Problem to solve
Convert the lines of the records below into a Markdown table with the columns Row and Line. Number the rows, skip blank lines, and leave the pictures out.

==== Supplied material ====

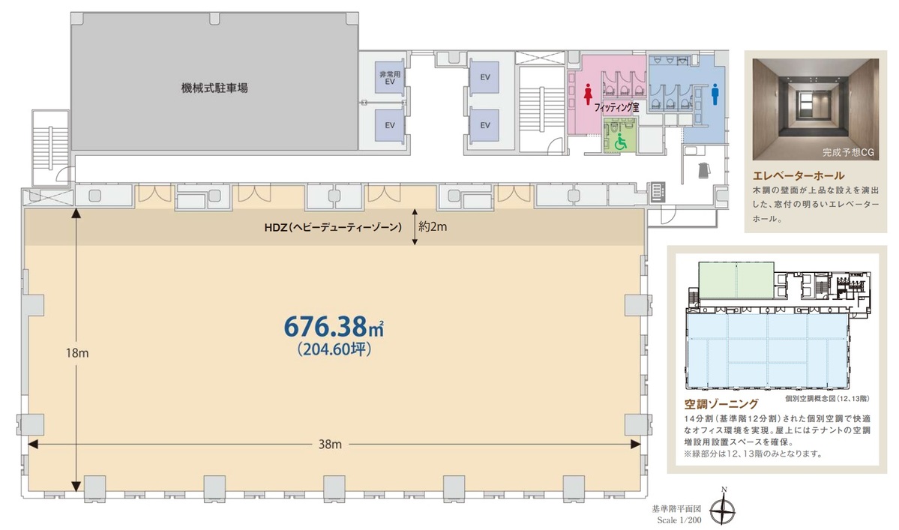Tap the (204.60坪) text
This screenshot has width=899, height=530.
[334, 349]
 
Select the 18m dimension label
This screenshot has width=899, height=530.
[78, 353]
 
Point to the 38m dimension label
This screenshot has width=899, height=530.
[331, 445]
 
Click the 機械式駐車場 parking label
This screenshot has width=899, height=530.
[214, 88]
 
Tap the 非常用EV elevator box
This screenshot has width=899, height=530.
[389, 77]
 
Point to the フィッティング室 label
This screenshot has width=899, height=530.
[616, 108]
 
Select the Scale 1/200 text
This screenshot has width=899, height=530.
[678, 519]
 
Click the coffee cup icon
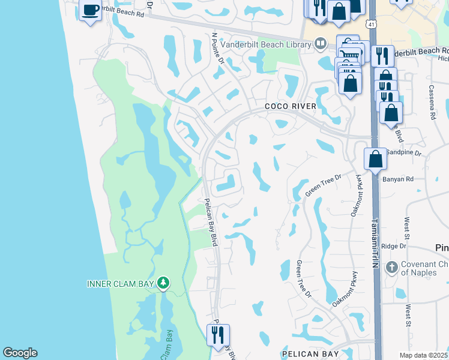[90, 10]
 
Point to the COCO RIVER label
[291, 106]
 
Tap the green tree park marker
[163, 282]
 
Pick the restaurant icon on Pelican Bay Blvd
[218, 334]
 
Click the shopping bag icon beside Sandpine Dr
[375, 159]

====

Response
| Row | Line |
|---|---|
| 1 | Tap the (204.60坪) text |
| 2 | This screenshot has width=899, height=530. |
| 3 | [334, 349] |
| 4 | Select the 18m dimension label |
| 5 | This screenshot has width=899, height=530. |
| 6 | [78, 353] |
| 7 | Point to the 38m dimension label |
| 8 | This screenshot has width=899, height=530. |
| 9 | [331, 445] |
| 10 | Click the 機械式駐車場 parking label |
| 11 | This screenshot has width=899, height=530. |
| 12 | [214, 88] |
| 13 | Tap the 非常用EV elevator box |
| 14 | This screenshot has width=899, height=530. |
| 15 | [389, 77] |
| 16 | Point to the フィッティング室 label |
| 17 | This screenshot has width=899, height=530. |
| 18 | [616, 108] |
| 19 | Select the Scale 1/200 text |
| 20 | This screenshot has width=899, height=530. |
| 21 | [678, 519] |
| 22 | Click the coffee cup icon |
| 23 | [90, 10] |
| 24 | Point to the COCO RIVER label |
| 25 | [291, 106] |
| 26 | Tap the green tree park marker |
| 27 | [163, 282] |
| 28 | Pick the restaurant icon on Pelican Bay Blvd |
| 29 | [218, 334] |
| 30 | Click the shopping bag icon beside Sandpine Dr |
| 31 | [375, 159] |